Nee we spelen het altijd mee schreeuw ik altijd!!!, ik begin om me heen te slaan en schoppen maar ik voel dat er een naald in mijn rug word gestoken, dankjewel denk ik, dankjewel.
Toch laat het Capitool me weer boeten voor mijn toespraak tegen Panem, want vannacht gebeurt er iets nog angstaanjagenders:
De stem van de president van Panem weer klinkt in mijn hoofd, President Snow, hallo meneer balk wat fijn dat we even praten zegt hij met zijn enge angstaanjagende stem, ik kan niet terug praten want ik ben onder bewust zijn maar ik ben ervan bewust dat Snow in mijn hoofd zit, mijn privacy schent en recht mijn ziel in kijkt met zijn kille slangen ogen.

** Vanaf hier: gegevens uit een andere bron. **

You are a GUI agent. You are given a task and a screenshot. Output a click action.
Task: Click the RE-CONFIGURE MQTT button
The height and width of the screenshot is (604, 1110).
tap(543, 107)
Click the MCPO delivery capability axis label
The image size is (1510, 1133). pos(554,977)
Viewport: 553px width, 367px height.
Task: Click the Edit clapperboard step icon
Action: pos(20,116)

Ik weet dat je me hoort, dus kom ik maar ter zaken, door een bepaalde technologie in het Capitool ben ik in jou hoofd weten te komen, of ja kan ik contact met je hebben via jou onbewust zijn dit heet kaping. Jij speelt mijn spel gewoon mee zolang ik dat wil begrijp je mij? Je luistert naar het Capitool want het Capitool is het kloppende hart van Panem en zoals je moeder altijd zegt luister altijd naar je hart... Zijn gelach gaat door tot in mijn schedel en hij praat verder: je weet wat het Capitool kan, we kunnen de districten plat bombarderen maar wij hebben de districten nodig en de districten ons, want wij zijn een zwak systeem, zonder de districten zijn wij niks.
Dus een opstand veroorzaken betekend het einde van Panem, en van jou..

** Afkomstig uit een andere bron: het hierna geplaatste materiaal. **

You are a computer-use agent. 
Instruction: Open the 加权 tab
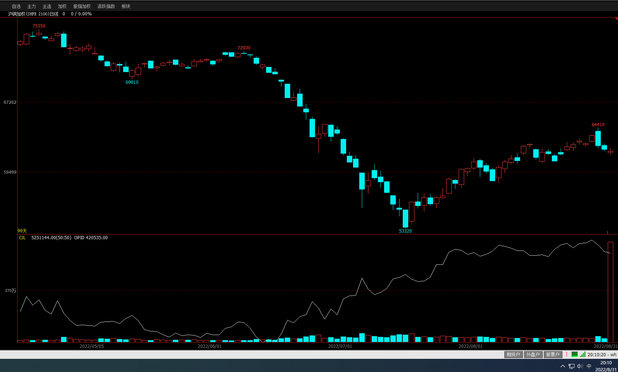pos(62,6)
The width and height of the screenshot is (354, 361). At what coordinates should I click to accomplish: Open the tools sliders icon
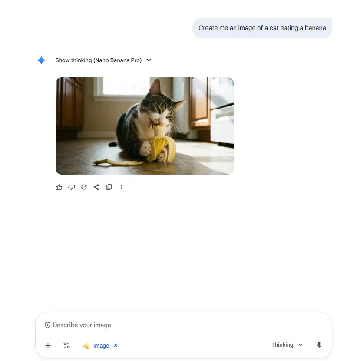66,345
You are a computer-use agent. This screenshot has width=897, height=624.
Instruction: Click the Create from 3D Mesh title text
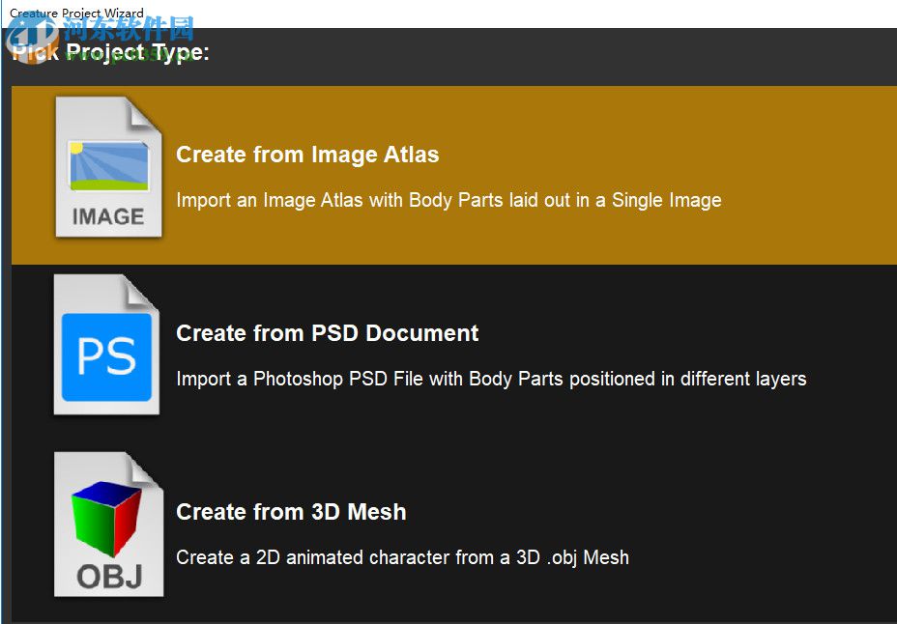(x=291, y=512)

Denk hier over na alsjeblieft want anders, tja ze kan het beter zelf zeggen vind je niet, hij glimlacht en ik hoor de stem van Tella door mijn hoofd galmen: ik kan niet wakker worden of schreeuwen ik luister: Sjoerd ik ben in het Capitool, alleen weet dat wanneer jij iets fout doet iedereen in de bewoonde wereld daar onder lijd en ik zal de allereerste zijn, dus veroorzaak niks als je mij niet kwijt wil. Ik hou van je zegt ze en dan voel ik de afwezigheid in mijn hoofd.

Ik word weer schreeuwend wakker, mijn lichaam nog warmer en bezweter dan ik al was, ik roep Tella's naam en ben in de war, was het echt? Dat moet haast wel schreeuw ik, het was echt Julie schreeuw ik het was echt.

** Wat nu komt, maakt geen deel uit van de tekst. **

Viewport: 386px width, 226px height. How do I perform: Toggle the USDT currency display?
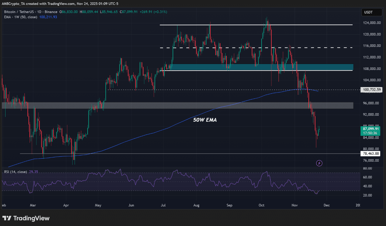coord(372,12)
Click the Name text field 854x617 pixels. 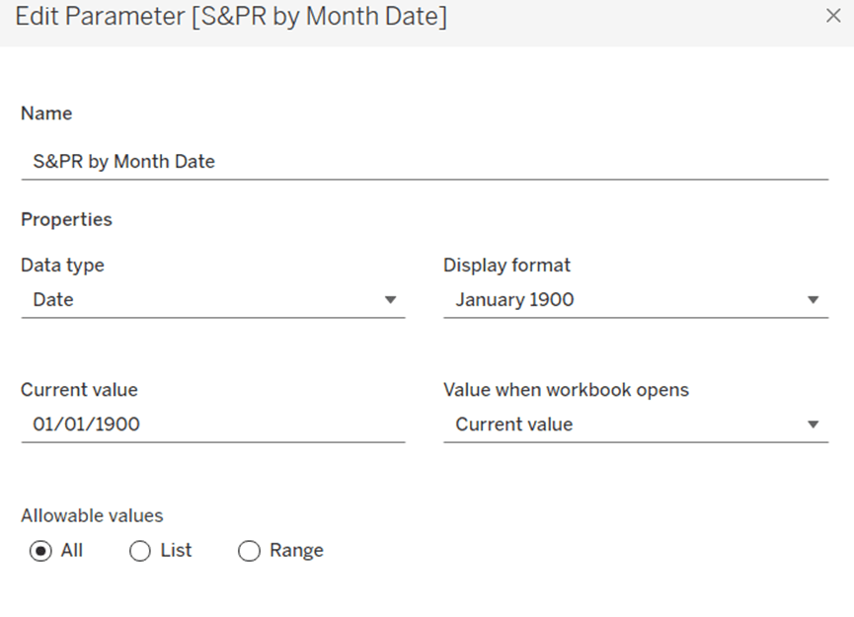pyautogui.click(x=425, y=162)
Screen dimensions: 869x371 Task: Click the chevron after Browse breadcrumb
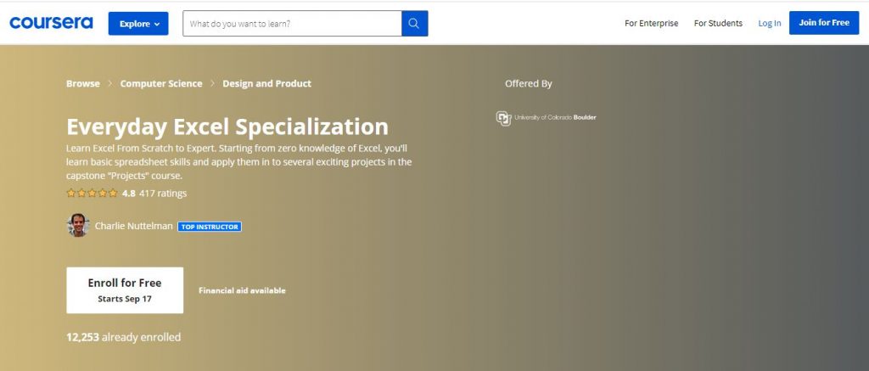109,84
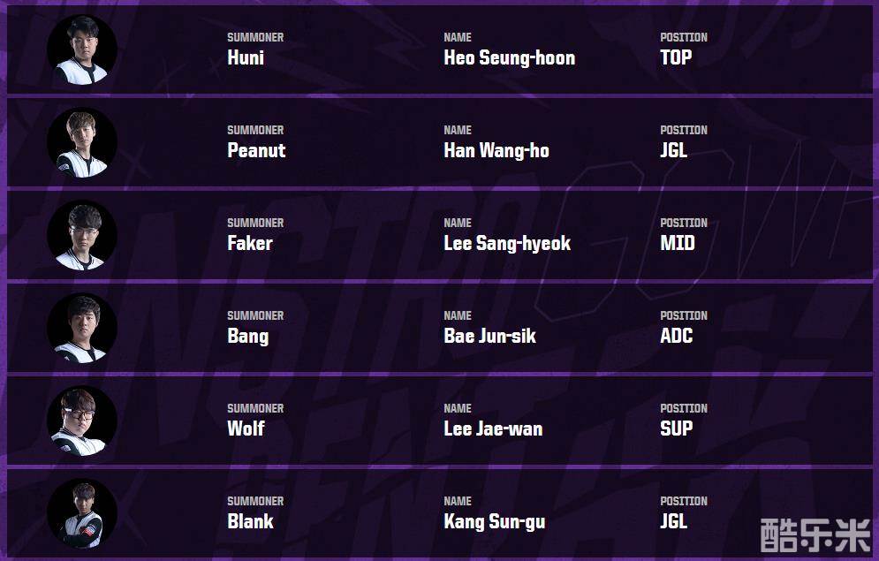This screenshot has height=561, width=879.
Task: Select the summoner name Bang
Action: [x=247, y=337]
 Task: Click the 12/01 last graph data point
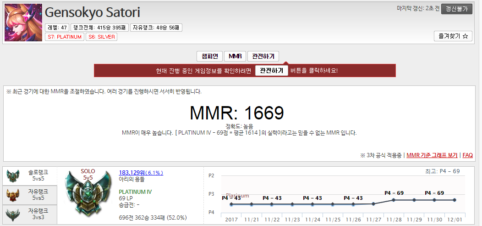455,200
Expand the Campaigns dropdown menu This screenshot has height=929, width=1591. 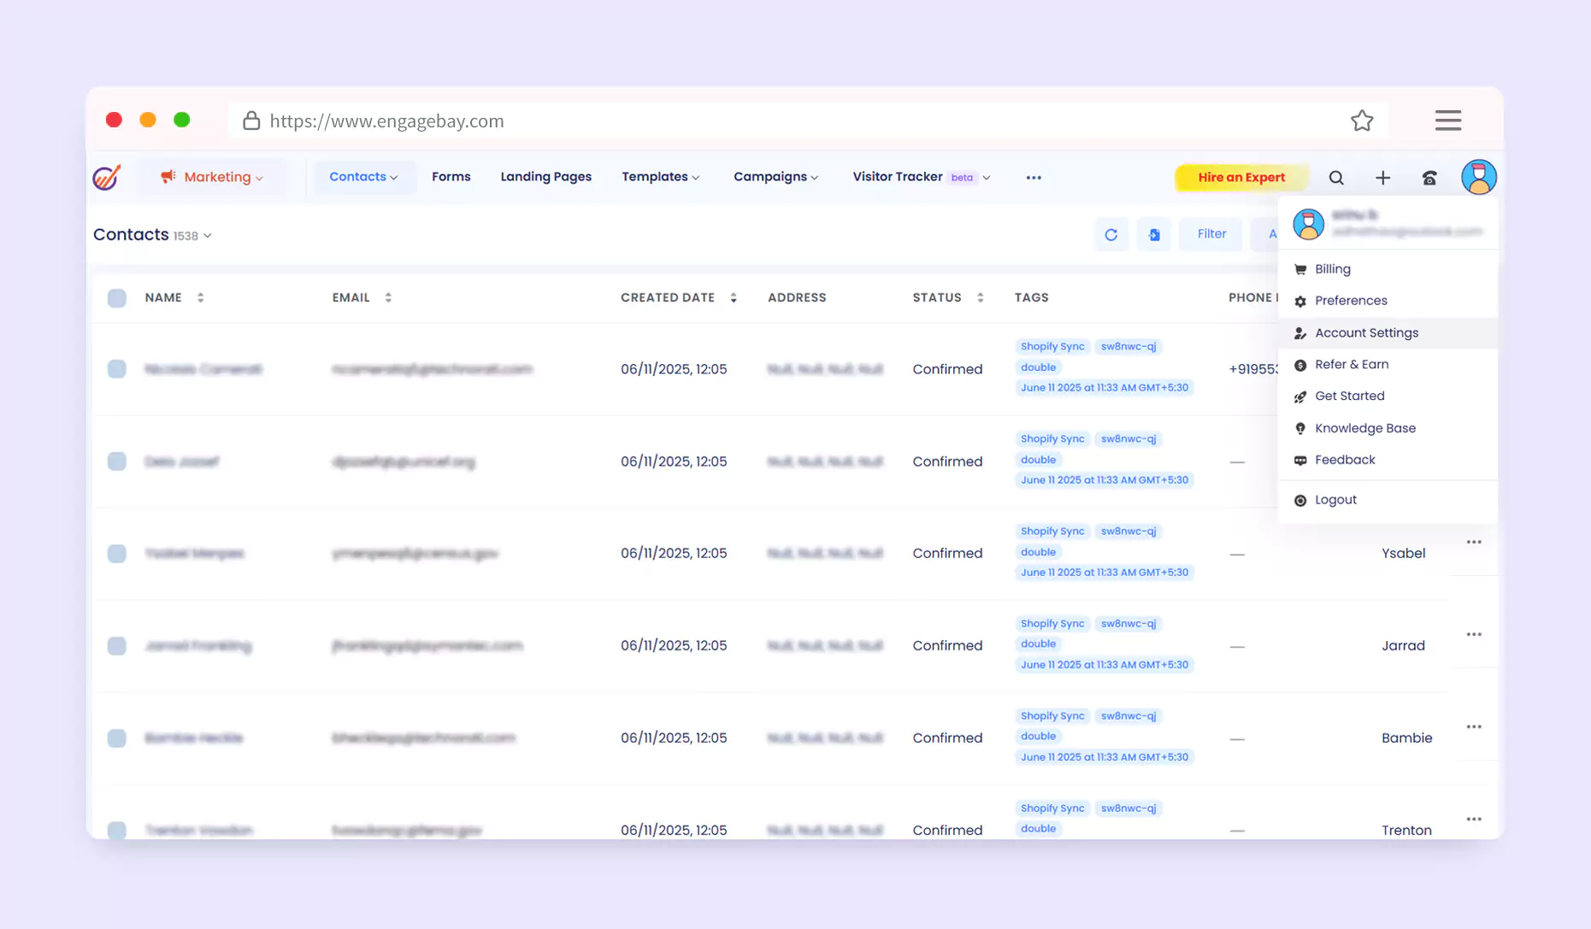tap(775, 177)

Ik kijk om me heen en zie niks, ik kan niet bekijken waar ik ben ik word gek roep ik, ik ben onrustig en begin haar naam weer te schreeuwen: TELLA, TELLA.
Straks doet hij haar wat aan, of mijn familie of mijn vrienden, of misschien blijft hij me altijd kwellen, ik kan niet eeuwig zo leven. Het liefst zou ik mezelf van kant maken roep ik, door die zin duikt Julie op me af en pakt mijn mes af en gooit hem weg ook al weet ik niet waarheen.
Ik pak haar wangen vast en zeg: Julie, hij zal nooit ophouden, tranen komen op en herhaal dat bij nooit op zal houden, Snow zal bij elke daad die hem niet aanstaat mij of mijn dierbaren martelen.

Ik wil niet in die wereld leven zeg ik! Dat kan ik niet en dat overleef ik niet, Julie kijkt ,e verward aan en zegt dat ze me gaat helpen en dat ik niet in die wereld hoef te leven, je gaat niet dood schreeuwt ze in mijn gezicht, ze geeft me een lichte klap en kijkt in mijn ogen: je gaat niet dood!!.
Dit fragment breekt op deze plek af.